What is being asked >>
Set down every entry again word for word, please, but skip the pictures.

Task input >>

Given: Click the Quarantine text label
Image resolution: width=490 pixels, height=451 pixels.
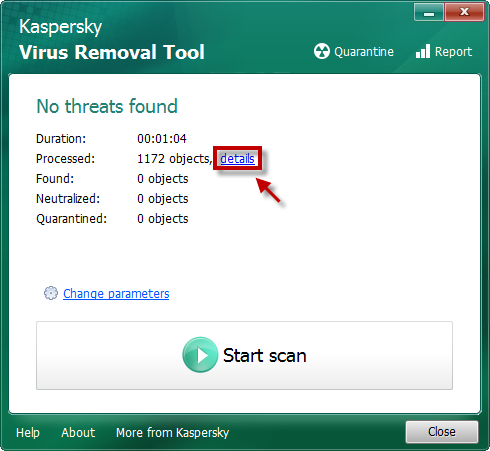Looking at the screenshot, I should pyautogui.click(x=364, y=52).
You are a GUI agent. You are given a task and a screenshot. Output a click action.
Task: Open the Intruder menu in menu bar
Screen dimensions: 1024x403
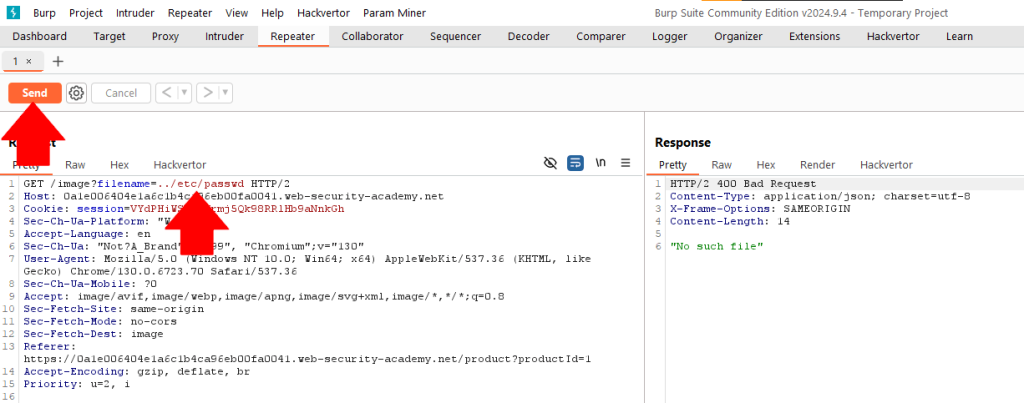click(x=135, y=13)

Exercise solution >>
Given: Click the Quarantine text label
Image resolution: width=490 pixels, height=451 pixels.
Looking at the screenshot, I should pyautogui.click(x=364, y=52).
You are a GUI agent. You are given a task and a screenshot. Output a click action.
Task: Open the Intruder menu in menu bar
Screen dimensions: 1024x403
click(x=135, y=13)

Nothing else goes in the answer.